WHAT YOU ARE ASKED TO DO>
Starting with the first line, output the data exactly, through to the last line.

[Saved data entries]
____________
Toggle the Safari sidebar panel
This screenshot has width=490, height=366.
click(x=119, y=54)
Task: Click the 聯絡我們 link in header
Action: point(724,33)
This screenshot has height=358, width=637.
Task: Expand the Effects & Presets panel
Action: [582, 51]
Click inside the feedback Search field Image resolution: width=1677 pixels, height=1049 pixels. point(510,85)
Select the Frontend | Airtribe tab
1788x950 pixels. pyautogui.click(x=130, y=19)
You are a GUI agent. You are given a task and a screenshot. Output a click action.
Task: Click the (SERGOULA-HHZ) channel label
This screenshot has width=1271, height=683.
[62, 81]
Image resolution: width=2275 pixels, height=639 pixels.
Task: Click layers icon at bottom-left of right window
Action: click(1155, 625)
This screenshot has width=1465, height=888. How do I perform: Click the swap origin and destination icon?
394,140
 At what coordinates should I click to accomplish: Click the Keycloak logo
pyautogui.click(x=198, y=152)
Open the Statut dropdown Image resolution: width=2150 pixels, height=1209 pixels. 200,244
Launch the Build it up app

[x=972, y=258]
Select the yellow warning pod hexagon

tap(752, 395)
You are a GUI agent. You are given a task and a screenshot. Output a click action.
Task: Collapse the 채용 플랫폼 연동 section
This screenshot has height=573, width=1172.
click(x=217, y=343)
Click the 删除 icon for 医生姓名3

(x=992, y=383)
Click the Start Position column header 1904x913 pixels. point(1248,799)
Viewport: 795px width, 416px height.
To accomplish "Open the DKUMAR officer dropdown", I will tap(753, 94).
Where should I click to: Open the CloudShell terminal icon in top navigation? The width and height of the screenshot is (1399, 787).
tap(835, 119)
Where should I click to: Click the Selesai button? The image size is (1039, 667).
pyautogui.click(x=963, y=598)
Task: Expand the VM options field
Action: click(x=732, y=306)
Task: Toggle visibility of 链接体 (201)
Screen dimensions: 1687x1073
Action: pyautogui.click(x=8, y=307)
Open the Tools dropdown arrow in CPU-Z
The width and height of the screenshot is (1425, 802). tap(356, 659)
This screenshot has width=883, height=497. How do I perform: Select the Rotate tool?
____________
WRITTEN SOLUTION>
Toggle the Safari sidebar panel
This screenshot has width=490, height=366.
click(x=119, y=54)
Task: Click the 聯絡我們 link in header
Action: point(724,33)
This screenshot has height=358, width=637.
Task: Expand the Effects & Presets panel
Action: [582, 51]
Click inside the feedback Search field Image resolution: width=1677 pixels, height=1049 pixels. point(510,85)
Select the Frontend | Airtribe tab
1788x950 pixels. pyautogui.click(x=130, y=19)
You are a GUI agent. You are given a task and a screenshot. Output a click action.
Task: Click the (SERGOULA-HHZ) channel label
This screenshot has width=1271, height=683.
[62, 81]
Image resolution: width=2275 pixels, height=639 pixels.
Task: Click layers icon at bottom-left of right window
Action: click(1155, 625)
This screenshot has width=1465, height=888. How do I perform: Click the swap origin and destination icon?
394,140
 At what coordinates should I click to accomplish: Click the Keycloak logo
pyautogui.click(x=198, y=152)
Open the Statut dropdown Image resolution: width=2150 pixels, height=1209 pixels. 200,244
Launch the Build it up app

[x=972, y=258]
Select the yellow warning pod hexagon

tap(752, 395)
You are a GUI agent. You are given a task and a screenshot. Output a click action.
Task: Collapse the 채용 플랫폼 연동 section
This screenshot has height=573, width=1172.
click(x=217, y=343)
Click the 删除 icon for 医生姓名3

(x=992, y=383)
Click the Start Position column header 1904x913 pixels. point(1248,799)
Viewport: 795px width, 416px height.
To accomplish "Open the DKUMAR officer dropdown", I will tap(753, 94).
Where should I click to: Open the CloudShell terminal icon in top navigation? The width and height of the screenshot is (1399, 787).
tap(835, 119)
Where should I click to: Click the Selesai button? The image size is (1039, 667).
pyautogui.click(x=963, y=598)
Task: Expand the VM options field
Action: click(x=732, y=306)
Task: Toggle visibility of 链接体 (201)
Screen dimensions: 1687x1073
Action: pyautogui.click(x=8, y=307)
Open the Tools dropdown arrow in CPU-Z
The width and height of the screenshot is (1425, 802). tap(356, 659)
This screenshot has width=883, height=497. How do I perform: Select the Rotate tool?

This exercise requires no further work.